Exercise passage:
§
It's arguably the role for which he was best known - and it's fair to say Gene Wilder was fiercely protective of his legacy as Willy Wonka.
The legendary comic star, who died earlier this week at the age of 83, didn't hold back in his later years when asked what he thought of Tim Burton's 2005 big-budget adaptation of Roald Dahl's beloved book.
Speaking in 2013, Wilder was blunt when asked for his opinion of the movie remake.
"I think it's an insult - Warner Brothers' insult, I think," he said.
"Johnny Depp, I think, is a good actor, but I don't care for that director [Burton]. He's a talented man, but I don't care for him doing stuff like he did."
Depp's performance in the film proved divisive, with many viewers preferring Wilder's sly, impish take on Wonka to Depp's rather more cartoonish interpretation.
In a 2007 interview, Wilder admitted he couldn't bring himself to see the film.
"The thing that put me off ... I like Johnny Depp, I like him, as an actor I like him very much ... but when I saw little pieces in the promotion of what he was doing, I said I don't want to see the film, because I don't want to be disappointed in him," he said.
Even before the film's release, Wilder had dismissed the entire idea as a money-making exercise.
§
Supplied records:
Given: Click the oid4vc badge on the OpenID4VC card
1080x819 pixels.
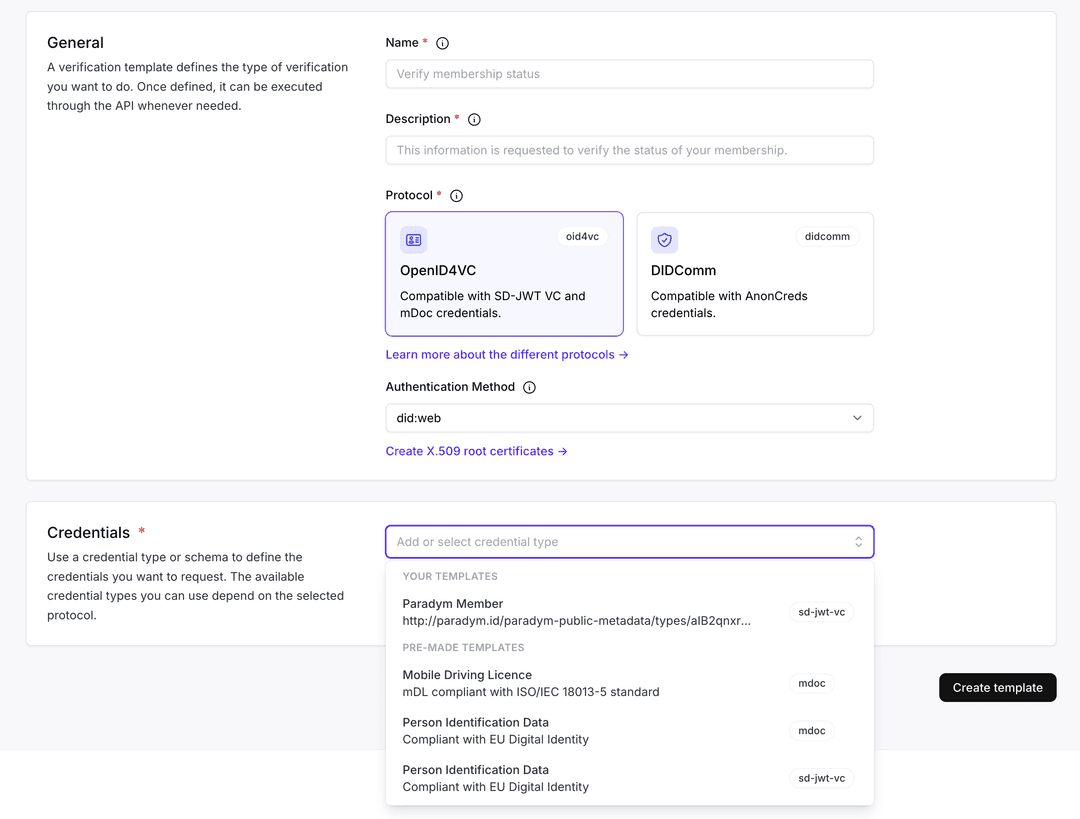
§
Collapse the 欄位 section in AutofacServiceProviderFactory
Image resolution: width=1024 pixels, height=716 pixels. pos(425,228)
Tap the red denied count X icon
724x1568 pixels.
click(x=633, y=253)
§
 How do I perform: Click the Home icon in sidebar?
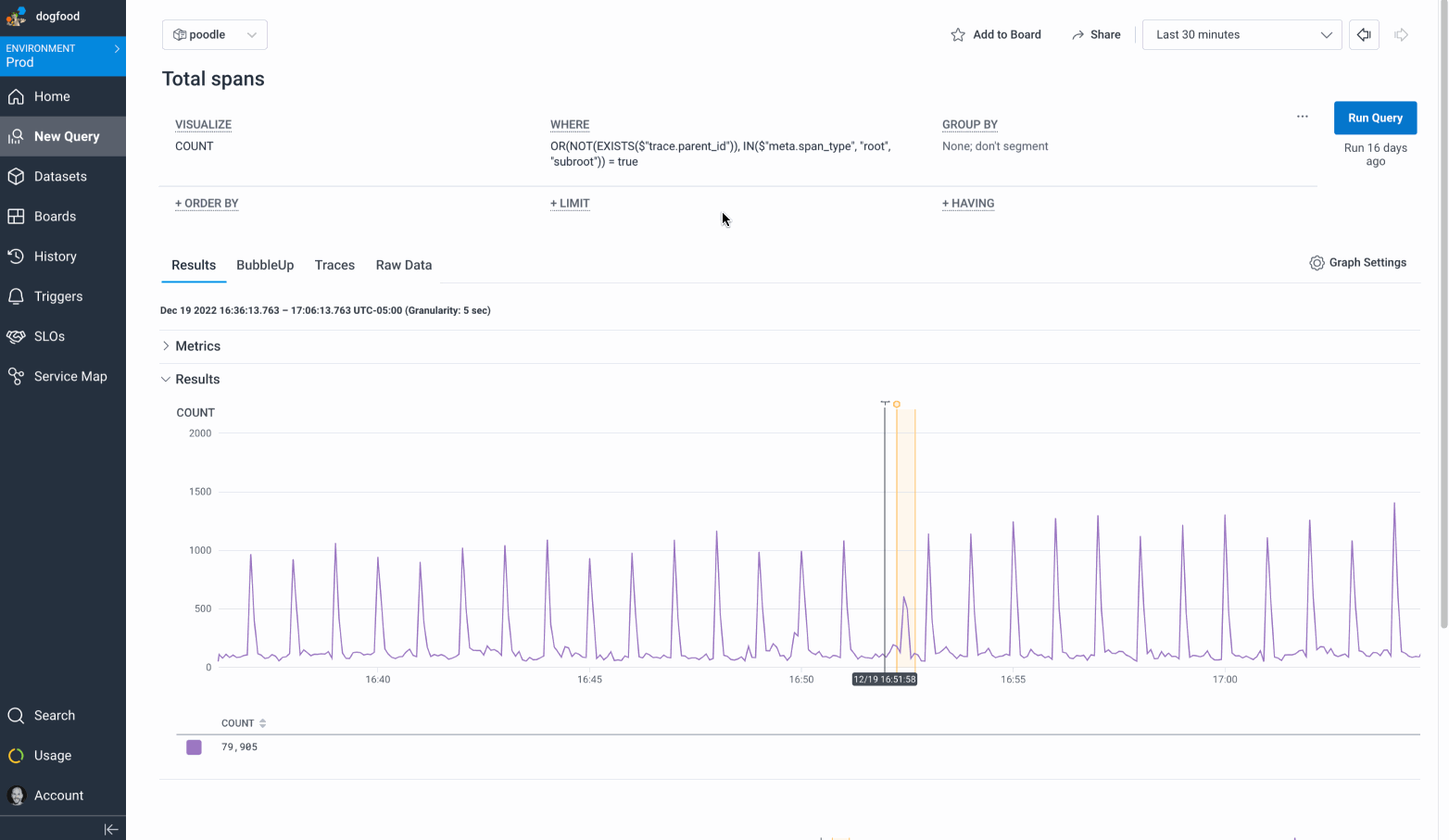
§
List of tasks:
- 1) Reproduce the Gene Wilder article from "The legendary comic" to "more cartoonish interpretation.".
- 2) List, in order of appearance, every four-digit year mentioned in the Gene Wilder article.

Task solutions:
- 1)
The legendary comic star, who died earlier this week at the age of 83, didn't hold back in his later years when asked what he thought of Tim Burton's 2005 big-budget adaptation of Roald Dahl's beloved book.
Speaking in 2013, Wilder was blunt when asked for his opinion of the movie remake.
"I think it's an insult - Warner Brothers' insult, I think," he said.
"Johnny Depp, I think, is a good actor, but I don't care for that director [Burton]. He's a talented man, but I don't care for him doing stuff like he did."
Depp's performance in the film proved divisive, with many viewers preferring Wilder's sly, impish take on Wonka to Depp's rather more cartoonish interpretation.

- 2) 2005, 2013, 2007